Interview with Keith Stanovich (2016)

The Rationality Quotient - Progress toward measuring rationality

By Coert Visser
I first interviewed Keith Stanovich, Professor Emeritus of Applied Psychology and Human Development at the University of Toronto, in 2009. In that interview he explained the difference between intelligence and rationality and why rationality is very important. He also pointed out that IQ tests are incomplete measures of cognitive functioning because they do not measure rationality. Now, seven years later, I interview him about his new book, The Rationality Quotient, which he wrote together with his colleagues Richard West and Maggie Toplak, and which presents a prototype of a rational thinking test, the Comprehensive Assessment of Rational Thinking (CART).

What were your aims in making this test and how you will know whether you will have achieved those aims?

In our society, what gets measured gets valued. Our aim in developing the Comprehensive Assessment of Rational Thinking (the CART) was to draw attention to the skills of rational thought by measuring them systematically. In the book, we are careful to point out that we operationalized the construct of rational thinking without making reference to any other construct in psychology, most notably intelligence. Thus, we are not trying to make a better intelligence test. Nor are we trying to make a test with incremental validity over and above IQ tests. Instead, are trying to show how one would go about measuring rational thinking as a psychological construct in its own right. We wish to accentuate the importance of a domain of thinking that has been obscured because of the prominence of intelligence tests and their proxies. It is long overdue that we had more systematic ways of measuring these components of cognition, that are important in their own right, but that are missing from IQ tests. Rational thinking has a unique history grounded in philosophy and psychology, and several of its subcomponents are firmly identified with well-studied paradigms. The story we will tell in the book is of how we have turned this literature into the first comprehensive device for the assessment of rational thinking (the CART).

In fact, I think we have already entirely achieved our aims. We have a prototype test that is a pretty comprehensive measure of the rational thinking construct and that is grounded in extant work in cognitive science.
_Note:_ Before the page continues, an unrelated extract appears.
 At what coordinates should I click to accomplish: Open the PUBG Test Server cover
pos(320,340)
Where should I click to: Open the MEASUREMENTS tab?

Now, this is not to deny that there is still much work to be done in turning the CART into a standardized instrument that could be used for practical purposes. But of course a finished test was not our goal in this book. Our goal was to show a demonstration of concept, and we have done that. We have definitively shown that a comprehensive test of rational thinking was possible given existing work in cognitive science, which is something that I have claimed in previous books but had not empirically demonstrated with comprehensiveness that we have here by introducing the CART. As I said, there are more steps left in turning the CART into an “in the box” standardized measure, but that is a larger goal than we had for this book.

Could you say something about how the test was made and what it looks like?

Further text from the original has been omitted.